Repository¶

The repository object represents one single git repository, can be created in two main ways:

By explicitly passing the directory of a local git repository

By explicitly passing a remote git repository to be cloned locally into a temporary directory.

Using each method:

Explicit Local¶

Explicit local directories are passed by using a string for working dir:

from gitpandas import Repository
pd = Repository(working_dir='/path/to/repo1/', verbose=True)

The subdirectories of the directory passed are not searched, so it must have a .git directory in it.

Explicit Remote¶

Explicit remote directories are passed by using simple git notation:

from gitpandas import Repository
pd = Repository(working_dir='git://github.com/user/repo.git', verbose=True)

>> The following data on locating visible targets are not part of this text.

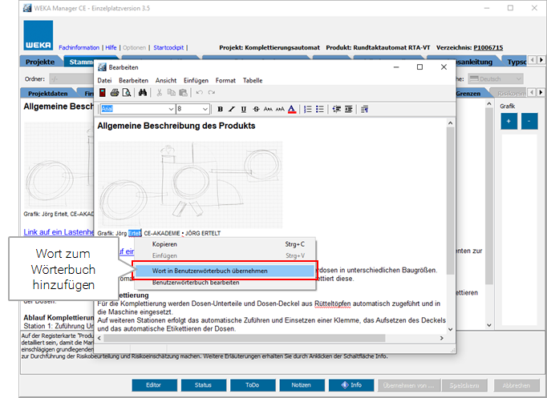Select 'Wort in Benutzerwörterbuch übernehmen'
The width and height of the screenshot is (547, 398).
click(210, 271)
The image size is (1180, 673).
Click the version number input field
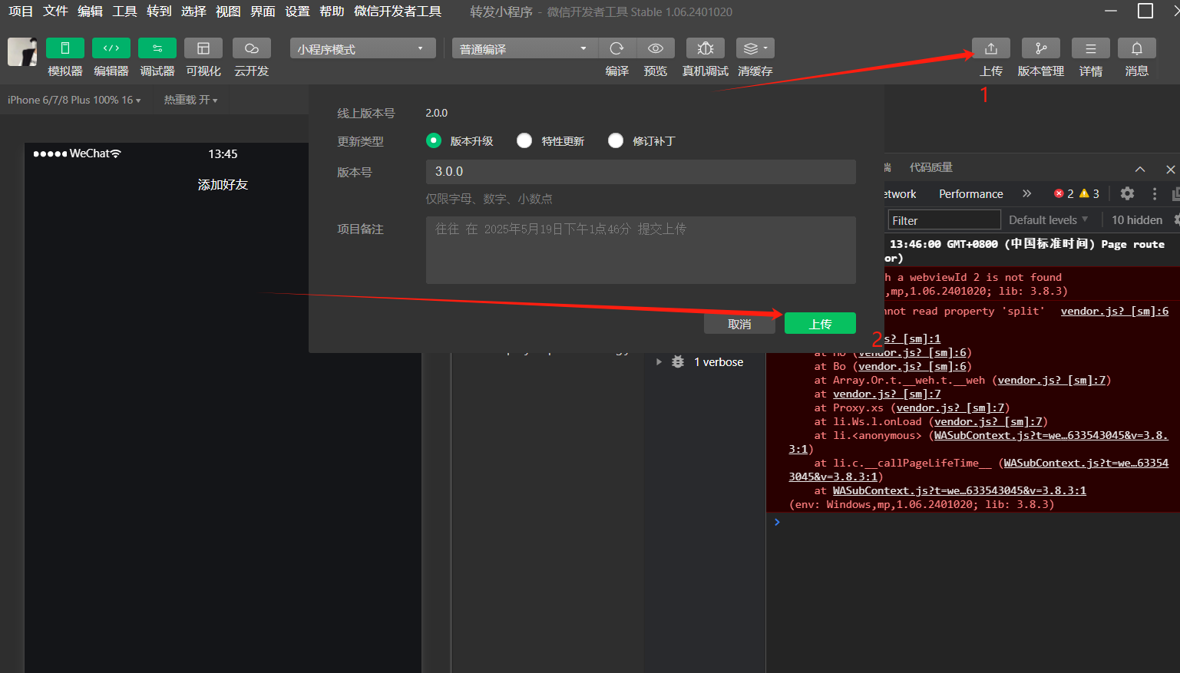click(x=640, y=172)
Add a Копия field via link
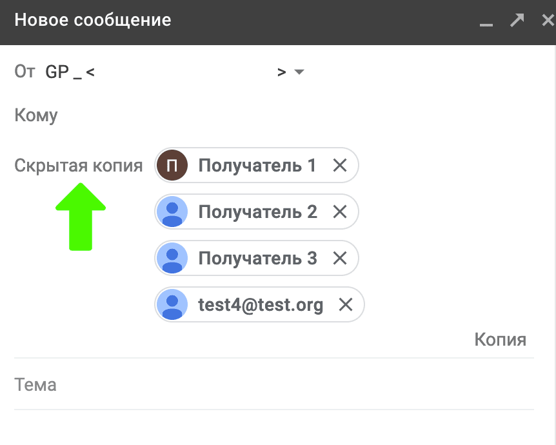The width and height of the screenshot is (556, 445). pyautogui.click(x=500, y=339)
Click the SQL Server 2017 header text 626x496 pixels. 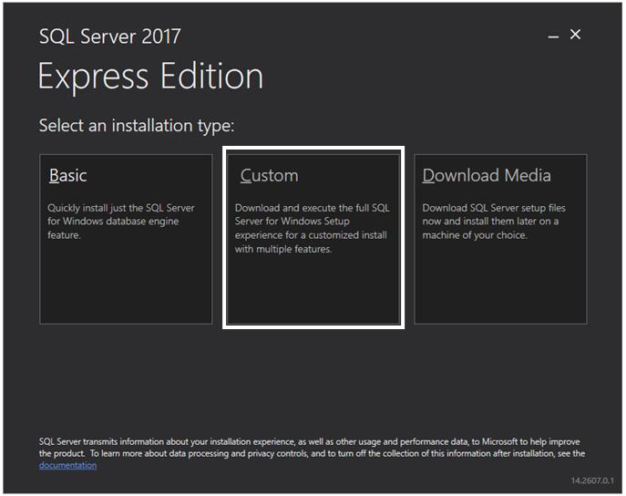pyautogui.click(x=109, y=36)
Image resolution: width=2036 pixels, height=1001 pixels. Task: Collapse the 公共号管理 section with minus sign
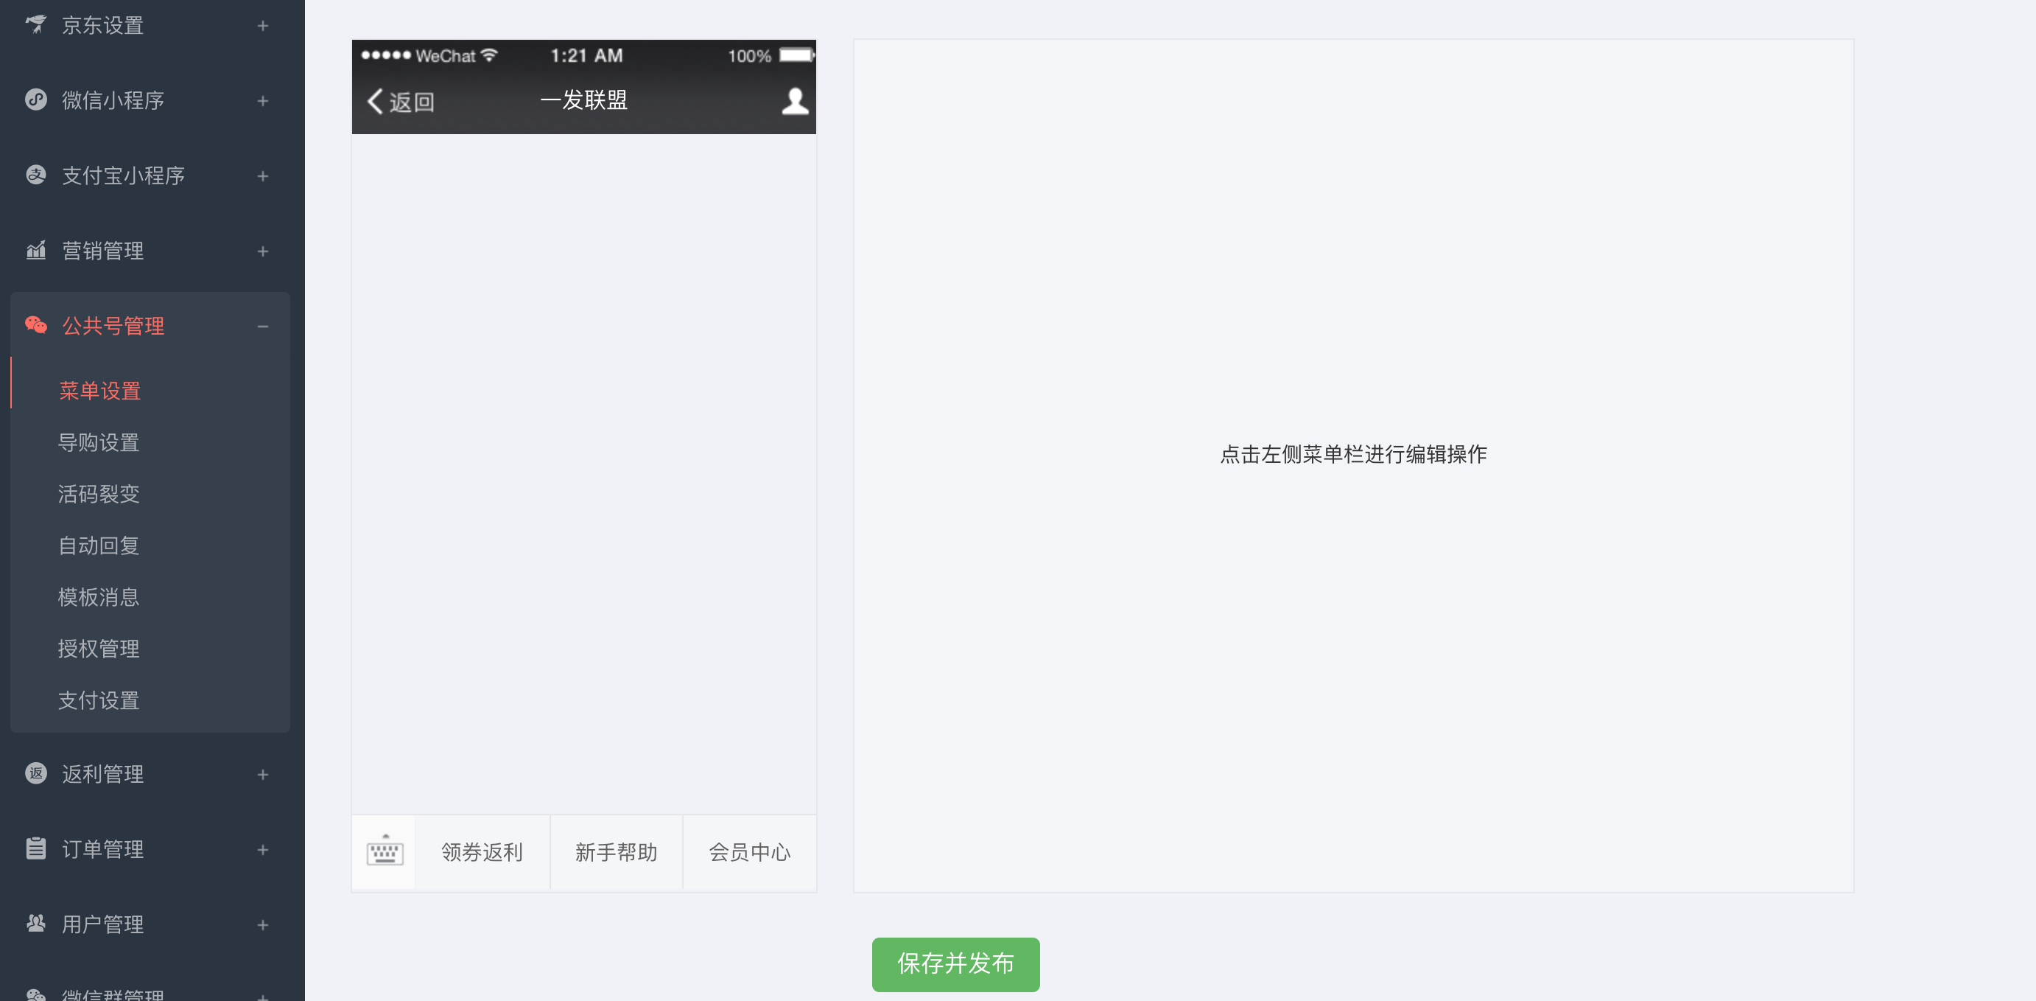pyautogui.click(x=262, y=326)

The repository will be cloned locally into a temporary directory, which can be somewhat slow for large repos.

Detailed API Documentation¶

class gitpandas.repository.GitFlowRepository[source]¶: A special case where git flow is followed, so we know something about the branching scheme

class gitpandas.repository.Repository(working_dir=None, verbose=False)[source]¶

The base class for a generic git repository, from which to gather statistics. The object encapulates a single gitpython Repo instance.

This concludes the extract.